Extract
================
The requirement for a US listing does not mean that it is only US companies in the index. Indeed, the biggest constituent is currently Taiwan Semiconductor Manufacturer. Also in the top 10 is Dutch company ASML Holding (NASDAQ:ASML).
No Chinese companies
However, the restriction to US listings does pose a potential problem. China is an increasingly important player in semiconductor manufacturing.
China is home to an increasingly advanced tech industry, producing some of the world’s leading telecoms equipment and electric cars, among other things. Semiconductors are a vital input. Historically, the country has imported most of the chips it needs and China is said to spend more on importing chips than oil.
However, the recent worsening of relations with the US showed how vulnerable this made Chinese industry. Under Donald Trump, the US banned the sale of chips to some of China’s most important tech companies, most notably telecoms firm Huawei.
================
Listed entries

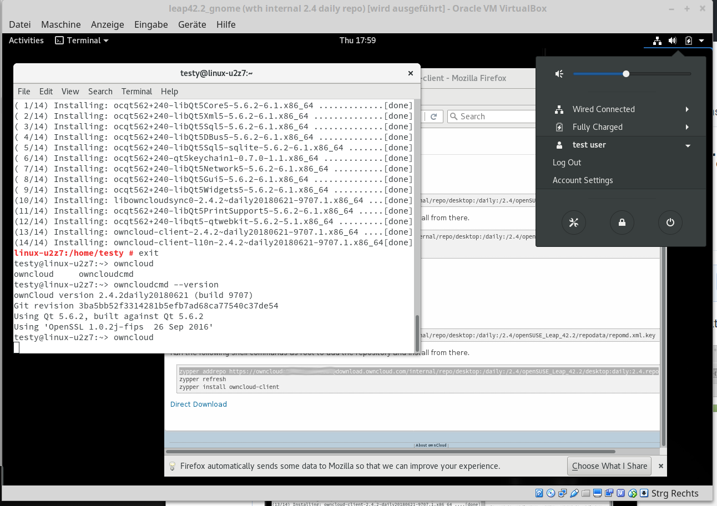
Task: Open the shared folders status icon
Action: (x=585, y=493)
================
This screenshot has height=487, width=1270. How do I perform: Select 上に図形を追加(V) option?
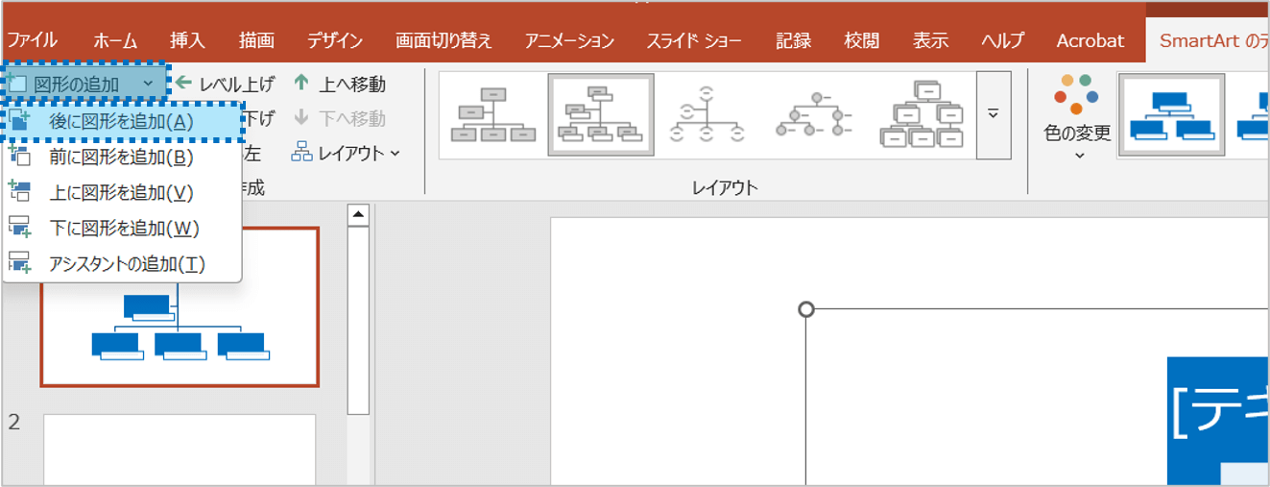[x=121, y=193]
================
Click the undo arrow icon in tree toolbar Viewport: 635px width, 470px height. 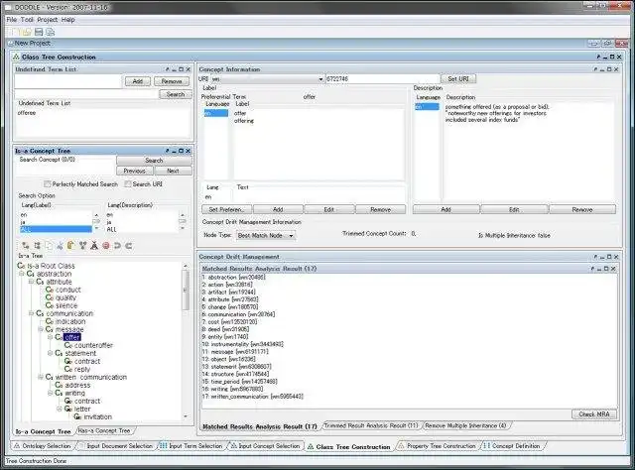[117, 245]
================
Exercise requirements
A. According to the text on semiconductor listings, which Dutch company is among the top 10 constituents of the index?
B. Reproduce the text on semiconductor listings from "The requirement for" up to and including "chips than oil.".
The lines have nothing to do with the text on semiconductor listings.

Answers by task
A. ASML Holding (NASDAQ:ASML).

B.
The requirement for a US listing does not mean that it is only US companies in the index. Indeed, the biggest constituent is currently Taiwan Semiconductor Manufacturer. Also in the top 10 is Dutch company ASML Holding (NASDAQ:ASML).
No Chinese companies
However, the restriction to US listings does pose a potential problem. China is an increasingly important player in semiconductor manufacturing.
China is home to an increasingly advanced tech industry, producing some of the world’s leading telecoms equipment and electric cars, among other things. Semiconductors are a vital input. Historically, the country has imported most of the chips it needs and China is said to spend more on importing chips than oil.